While Londoners whine about gentrification, other cities long for it

The as-yet-ungentrified Little Maltings. Image: Niall Crowley.

A canal cuts through an urban landscape. It’s overlooked by angular facade of a Grade II listed Victorian brewery. It’s been sympathetically converted into loft apartments, live-work spaces and artist studios.

The canal bustles with life. Boats, barges, a floating bookshop, even a floating cocktail bar. Strollers, joggers, cyclists, dog-walkers and meanderers all negotiate their way along the narrow towpath. A strip of independent shops, cafes, bars and a theatre look out onto the park from the west. It’s a short 10 minute walk from the railway station; there’s even a canalside pub – The Bridge – with its own microbrewery.

It’s an urban success story. Or at least it would be, if it was London. The place I describe is Langley Green, a small village-like corner of the Black Country, a few miles north of Birmingham where I grew up. The theatre, the pub with the craft beers, the canal, the Grade II Victorian brewery are all there.

Or at least they were. 

Langley Maltings, was never transformed into loft apartments, as developers once promised. It’s now a burnt-out ruin, having twice been attacked by arsonists. The once-popular pub with the micro brewery closed its doors a couple of years ago, and has since been demolished. Only a part of the front elevation remains.

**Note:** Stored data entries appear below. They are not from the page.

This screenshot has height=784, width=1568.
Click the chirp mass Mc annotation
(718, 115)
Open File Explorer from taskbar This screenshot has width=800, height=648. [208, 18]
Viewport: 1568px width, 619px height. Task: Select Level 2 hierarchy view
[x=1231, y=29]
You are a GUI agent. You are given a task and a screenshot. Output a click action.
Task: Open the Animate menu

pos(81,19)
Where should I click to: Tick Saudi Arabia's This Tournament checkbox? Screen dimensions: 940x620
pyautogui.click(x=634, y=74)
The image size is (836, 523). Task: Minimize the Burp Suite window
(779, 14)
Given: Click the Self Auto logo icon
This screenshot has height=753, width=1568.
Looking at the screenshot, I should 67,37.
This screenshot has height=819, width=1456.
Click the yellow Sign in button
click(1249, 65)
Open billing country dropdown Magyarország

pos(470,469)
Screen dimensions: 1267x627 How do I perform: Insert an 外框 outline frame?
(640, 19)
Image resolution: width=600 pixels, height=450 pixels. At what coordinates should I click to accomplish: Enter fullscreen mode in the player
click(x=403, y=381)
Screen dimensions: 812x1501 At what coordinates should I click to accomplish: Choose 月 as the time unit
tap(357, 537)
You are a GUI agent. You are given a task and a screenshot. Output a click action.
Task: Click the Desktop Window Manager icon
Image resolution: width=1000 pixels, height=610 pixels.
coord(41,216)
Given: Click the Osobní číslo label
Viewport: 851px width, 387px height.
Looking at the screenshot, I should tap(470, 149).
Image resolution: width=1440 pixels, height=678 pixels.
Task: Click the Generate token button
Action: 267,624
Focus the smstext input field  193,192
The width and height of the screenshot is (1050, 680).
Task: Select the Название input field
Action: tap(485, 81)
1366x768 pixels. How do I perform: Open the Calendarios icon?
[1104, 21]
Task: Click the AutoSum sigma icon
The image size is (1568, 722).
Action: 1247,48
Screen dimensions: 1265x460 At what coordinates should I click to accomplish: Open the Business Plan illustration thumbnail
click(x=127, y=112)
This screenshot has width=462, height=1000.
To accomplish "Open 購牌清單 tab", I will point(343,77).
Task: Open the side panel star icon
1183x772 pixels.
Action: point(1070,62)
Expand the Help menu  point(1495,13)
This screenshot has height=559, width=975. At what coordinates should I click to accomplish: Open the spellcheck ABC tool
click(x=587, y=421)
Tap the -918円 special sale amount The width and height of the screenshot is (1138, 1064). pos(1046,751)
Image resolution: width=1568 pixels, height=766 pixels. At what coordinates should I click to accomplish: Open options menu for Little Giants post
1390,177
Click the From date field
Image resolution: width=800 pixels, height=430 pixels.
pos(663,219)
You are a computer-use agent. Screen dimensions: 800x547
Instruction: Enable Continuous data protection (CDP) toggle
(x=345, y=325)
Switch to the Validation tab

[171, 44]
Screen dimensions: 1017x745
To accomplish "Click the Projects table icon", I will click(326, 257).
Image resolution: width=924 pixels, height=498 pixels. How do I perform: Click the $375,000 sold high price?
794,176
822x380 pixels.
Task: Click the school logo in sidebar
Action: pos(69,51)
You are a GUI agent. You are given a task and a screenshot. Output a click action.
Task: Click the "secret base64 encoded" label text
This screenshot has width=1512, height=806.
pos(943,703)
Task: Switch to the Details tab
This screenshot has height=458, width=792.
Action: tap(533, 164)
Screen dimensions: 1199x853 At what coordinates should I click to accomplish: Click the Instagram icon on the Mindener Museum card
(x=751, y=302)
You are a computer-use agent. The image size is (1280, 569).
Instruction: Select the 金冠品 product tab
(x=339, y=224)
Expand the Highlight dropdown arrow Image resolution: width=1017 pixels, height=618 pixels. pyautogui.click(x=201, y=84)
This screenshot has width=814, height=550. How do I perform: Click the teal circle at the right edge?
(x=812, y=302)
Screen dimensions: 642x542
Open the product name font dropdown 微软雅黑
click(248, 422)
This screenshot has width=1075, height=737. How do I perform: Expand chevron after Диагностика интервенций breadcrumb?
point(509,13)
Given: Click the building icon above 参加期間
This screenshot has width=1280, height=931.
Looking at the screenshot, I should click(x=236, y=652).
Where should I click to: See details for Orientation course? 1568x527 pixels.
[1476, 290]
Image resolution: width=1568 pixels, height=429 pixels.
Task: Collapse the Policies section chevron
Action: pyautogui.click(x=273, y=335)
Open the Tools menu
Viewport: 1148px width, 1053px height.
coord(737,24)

The only life the canal sees is the occasional dog-walker, and the high street, like many around the country, is in steady decline. The theatre and the cobblers (run by a father and son since the 50s or 60s) are thankfully, still there. 

It’s a world away from my adopted home of East London, where much-maligned hipsters and creatives have helped transform rundown areas where, not so long ago, few people wanted to live. The Regents Canal, on the edge of my estate, does bustle with life. Here, you can browse second-hand books and buy cocktails on canal barges. And the canal-side cafe does sell porridge for around £4 a bowl, though don’t tell that to Class War. 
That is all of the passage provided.